#### [Exercise goal]
Beginning with the line that contains "This screenshot has height=262, width=467.", write out each remaining line of the records below exactly. Do not copy any picture.

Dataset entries
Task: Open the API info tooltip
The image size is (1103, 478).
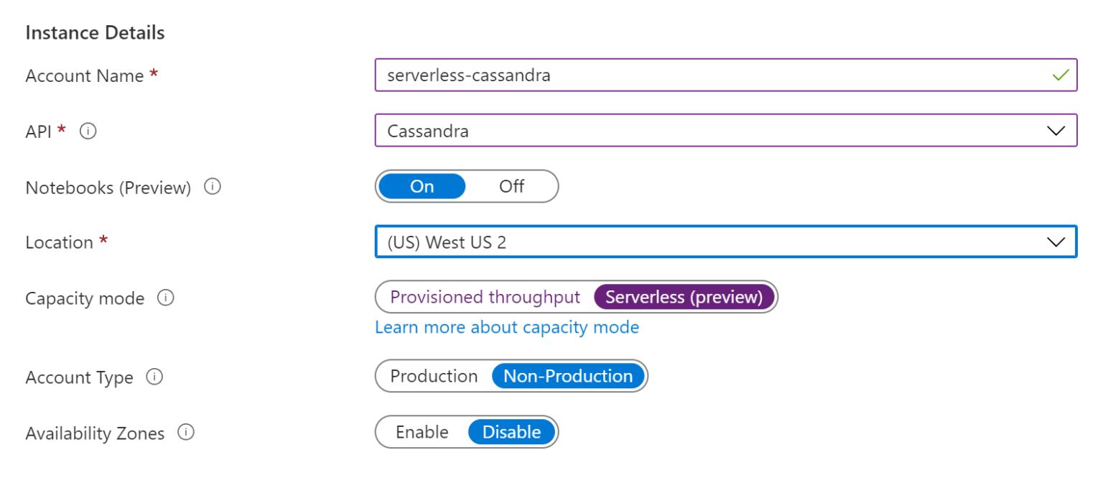Action: pyautogui.click(x=87, y=131)
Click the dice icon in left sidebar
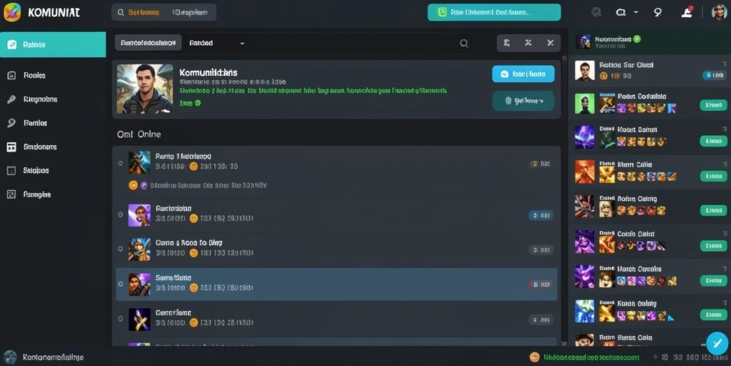This screenshot has width=731, height=366. (x=11, y=194)
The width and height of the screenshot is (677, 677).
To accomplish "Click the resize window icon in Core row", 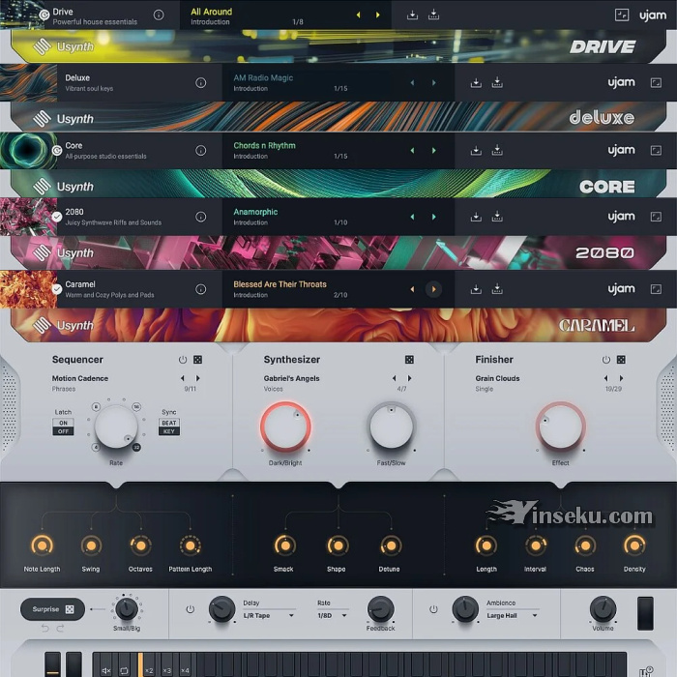I will [x=657, y=150].
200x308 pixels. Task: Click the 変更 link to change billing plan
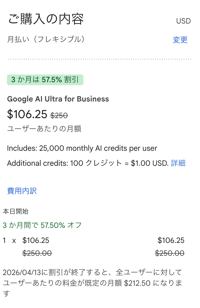pyautogui.click(x=180, y=40)
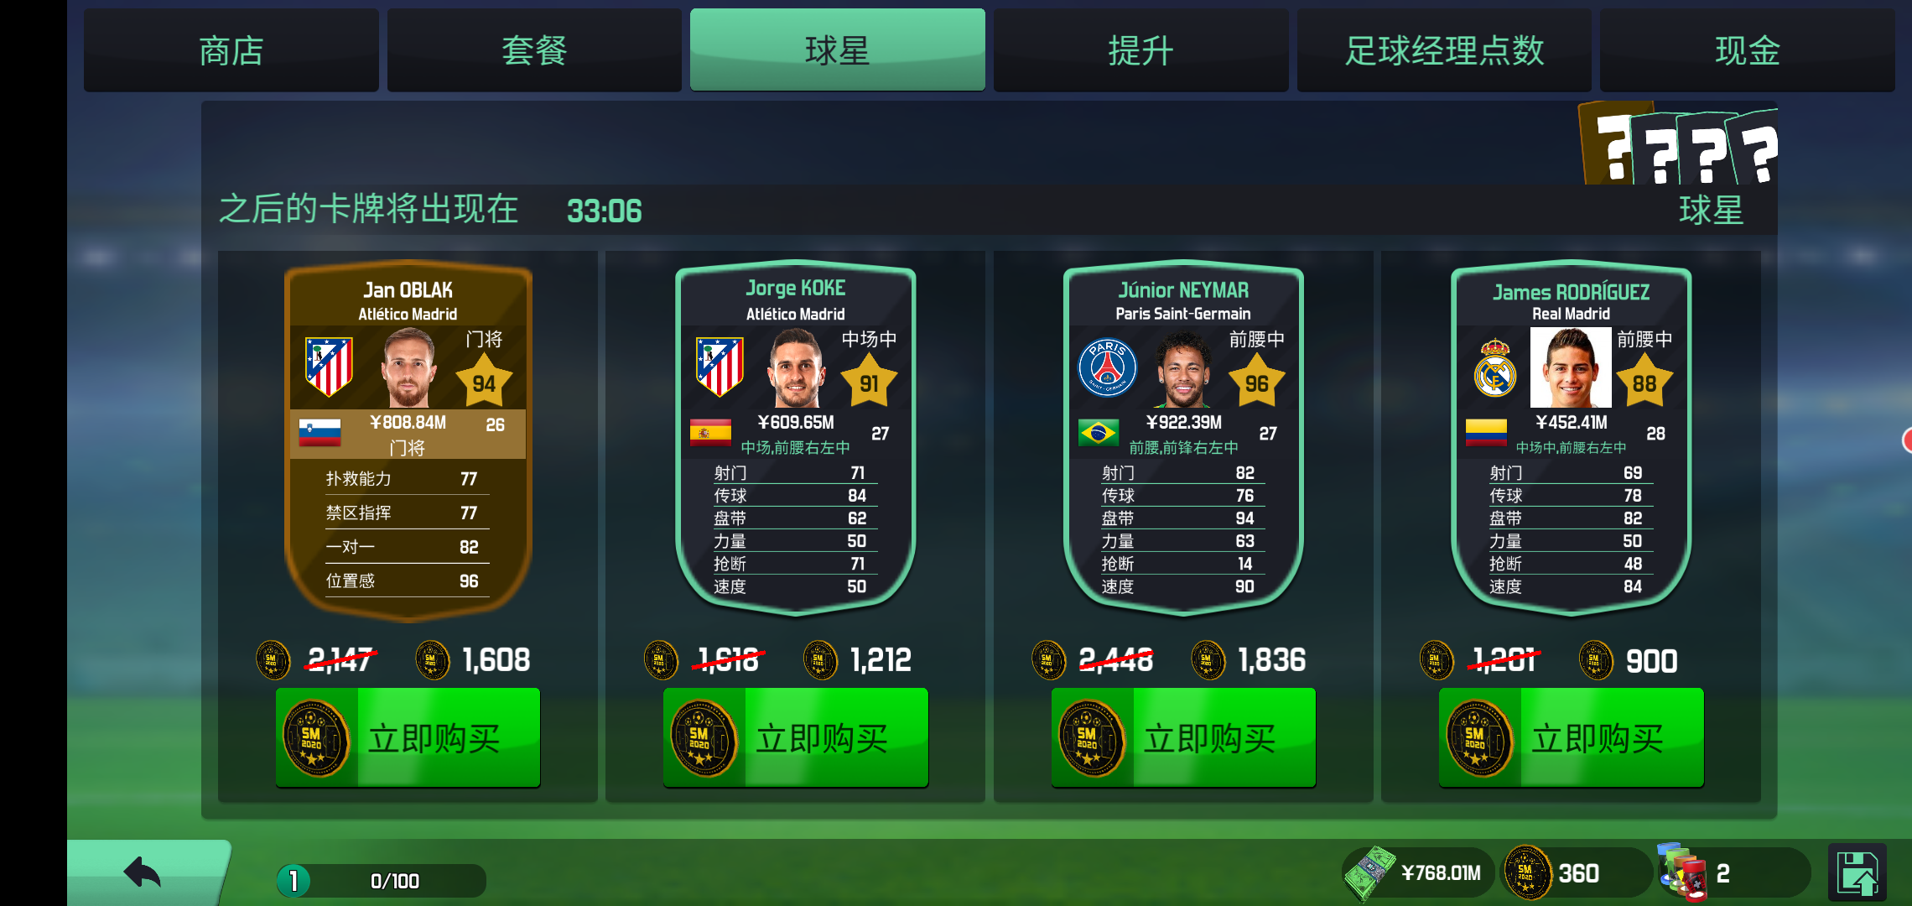Tap the level progress bar showing 0/100
Screen dimensions: 1912x906
click(x=382, y=881)
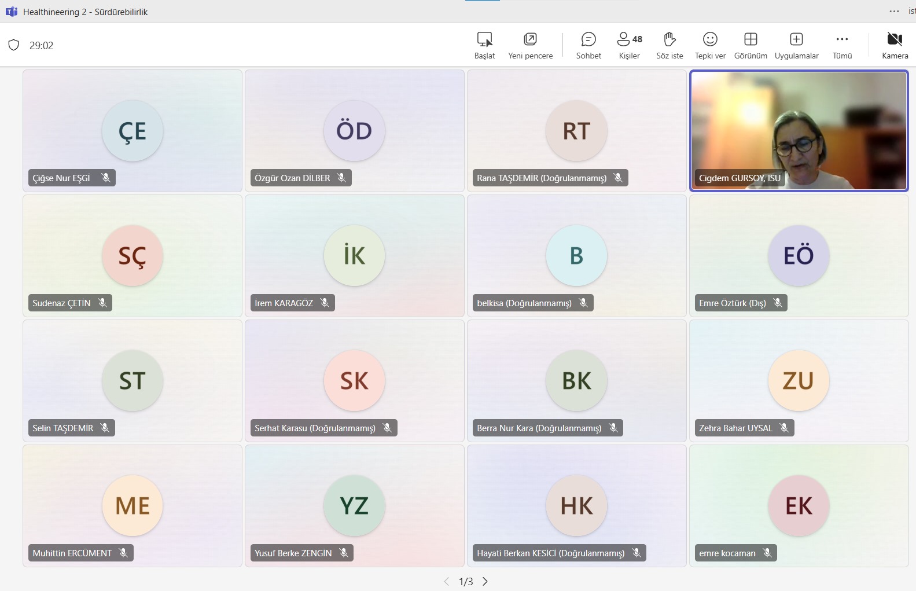Click the shield security icon beside timer

pyautogui.click(x=14, y=45)
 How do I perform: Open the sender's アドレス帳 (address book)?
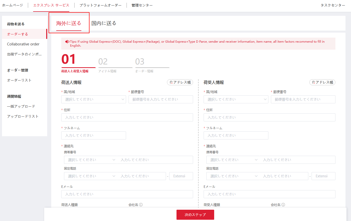pos(180,82)
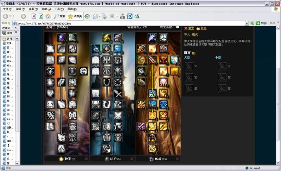Click the 导入 import link
This screenshot has width=281, height=171.
pos(187,35)
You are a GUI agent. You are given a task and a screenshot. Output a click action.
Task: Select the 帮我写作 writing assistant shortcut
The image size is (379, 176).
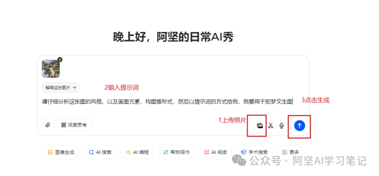pyautogui.click(x=177, y=153)
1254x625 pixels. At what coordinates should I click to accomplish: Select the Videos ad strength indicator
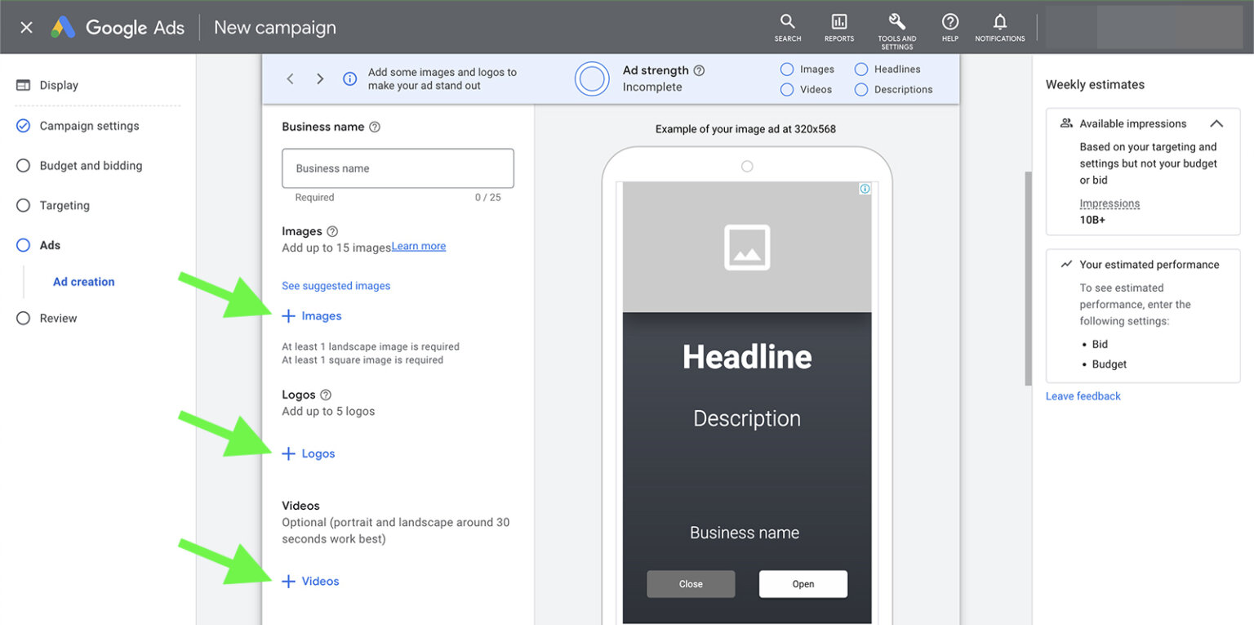[x=785, y=90]
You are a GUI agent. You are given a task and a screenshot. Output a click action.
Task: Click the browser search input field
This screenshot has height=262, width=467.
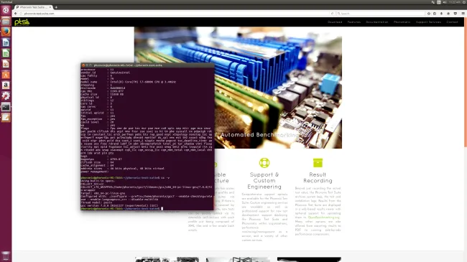pos(380,14)
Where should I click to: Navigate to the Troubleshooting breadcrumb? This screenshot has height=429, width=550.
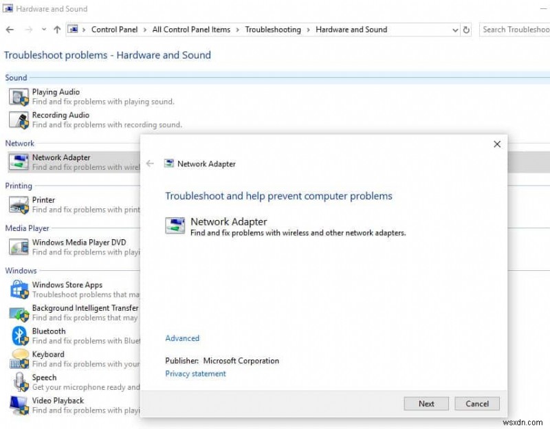point(273,30)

#### [Answer space]
This screenshot has height=262, width=467.
pos(380,14)
Where should I click to: Navigate to the Troubleshooting breadcrumb? This screenshot has height=429, width=550.
point(273,30)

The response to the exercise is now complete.